Task goal. Below are some records. Pull every line that contains the word "accomplish".

***** Data provided *****

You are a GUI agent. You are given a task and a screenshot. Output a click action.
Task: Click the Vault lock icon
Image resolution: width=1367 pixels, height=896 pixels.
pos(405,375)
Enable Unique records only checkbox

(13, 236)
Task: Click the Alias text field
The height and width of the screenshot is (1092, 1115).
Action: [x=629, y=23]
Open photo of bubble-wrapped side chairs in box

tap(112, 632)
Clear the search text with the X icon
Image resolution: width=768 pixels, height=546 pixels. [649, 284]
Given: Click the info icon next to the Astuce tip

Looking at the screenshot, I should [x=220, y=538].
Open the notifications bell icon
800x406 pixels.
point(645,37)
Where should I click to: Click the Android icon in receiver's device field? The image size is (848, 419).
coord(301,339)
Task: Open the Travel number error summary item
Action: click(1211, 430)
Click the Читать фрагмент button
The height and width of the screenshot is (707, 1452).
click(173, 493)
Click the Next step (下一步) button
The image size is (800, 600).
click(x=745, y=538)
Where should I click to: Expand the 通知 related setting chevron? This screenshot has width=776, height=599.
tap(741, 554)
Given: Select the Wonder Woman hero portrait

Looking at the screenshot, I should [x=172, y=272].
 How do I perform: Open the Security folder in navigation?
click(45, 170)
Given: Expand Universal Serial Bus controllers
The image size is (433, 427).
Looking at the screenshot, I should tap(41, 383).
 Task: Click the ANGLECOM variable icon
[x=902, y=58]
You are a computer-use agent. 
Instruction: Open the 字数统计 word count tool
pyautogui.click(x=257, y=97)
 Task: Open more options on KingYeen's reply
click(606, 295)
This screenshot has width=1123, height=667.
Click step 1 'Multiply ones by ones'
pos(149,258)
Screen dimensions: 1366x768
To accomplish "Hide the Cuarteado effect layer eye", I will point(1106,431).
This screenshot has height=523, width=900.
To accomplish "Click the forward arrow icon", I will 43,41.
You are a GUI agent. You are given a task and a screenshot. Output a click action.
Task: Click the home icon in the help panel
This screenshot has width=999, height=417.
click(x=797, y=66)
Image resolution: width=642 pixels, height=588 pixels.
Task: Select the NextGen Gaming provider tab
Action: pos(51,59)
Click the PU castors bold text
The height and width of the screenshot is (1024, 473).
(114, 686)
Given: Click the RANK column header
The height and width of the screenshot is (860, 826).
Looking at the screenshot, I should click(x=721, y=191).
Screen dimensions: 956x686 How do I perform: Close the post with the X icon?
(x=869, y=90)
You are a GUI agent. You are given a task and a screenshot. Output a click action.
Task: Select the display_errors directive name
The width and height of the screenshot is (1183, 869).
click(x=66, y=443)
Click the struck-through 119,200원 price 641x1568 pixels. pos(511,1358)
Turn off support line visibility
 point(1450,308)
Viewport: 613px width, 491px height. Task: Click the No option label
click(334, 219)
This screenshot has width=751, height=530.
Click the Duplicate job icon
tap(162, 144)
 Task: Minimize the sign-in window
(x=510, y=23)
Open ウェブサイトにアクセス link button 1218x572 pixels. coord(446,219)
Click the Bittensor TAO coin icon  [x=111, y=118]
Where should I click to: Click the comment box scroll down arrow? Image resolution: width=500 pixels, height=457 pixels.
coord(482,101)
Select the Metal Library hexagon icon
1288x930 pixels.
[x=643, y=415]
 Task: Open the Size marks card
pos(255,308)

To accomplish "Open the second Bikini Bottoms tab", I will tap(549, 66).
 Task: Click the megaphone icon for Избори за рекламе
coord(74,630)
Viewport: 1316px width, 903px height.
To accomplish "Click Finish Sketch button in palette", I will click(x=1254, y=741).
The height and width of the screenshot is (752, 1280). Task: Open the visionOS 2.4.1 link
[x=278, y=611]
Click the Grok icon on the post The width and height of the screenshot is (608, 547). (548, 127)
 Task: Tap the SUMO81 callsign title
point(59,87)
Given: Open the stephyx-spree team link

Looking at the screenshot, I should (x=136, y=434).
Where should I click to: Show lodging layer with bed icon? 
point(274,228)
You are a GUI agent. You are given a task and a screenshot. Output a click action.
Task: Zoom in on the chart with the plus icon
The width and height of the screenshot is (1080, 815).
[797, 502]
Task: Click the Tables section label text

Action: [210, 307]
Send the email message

*****

Solution to this problem.
To accomplish "Hide the Cuarteado effect layer eye", I will point(1106,431).
To accomplish "Click the forward arrow icon", I will 43,41.
To accomplish "Open the second Bikini Bottoms tab", I will tap(549, 66).
To accomplish "Click Finish Sketch button in palette", I will click(x=1254, y=741).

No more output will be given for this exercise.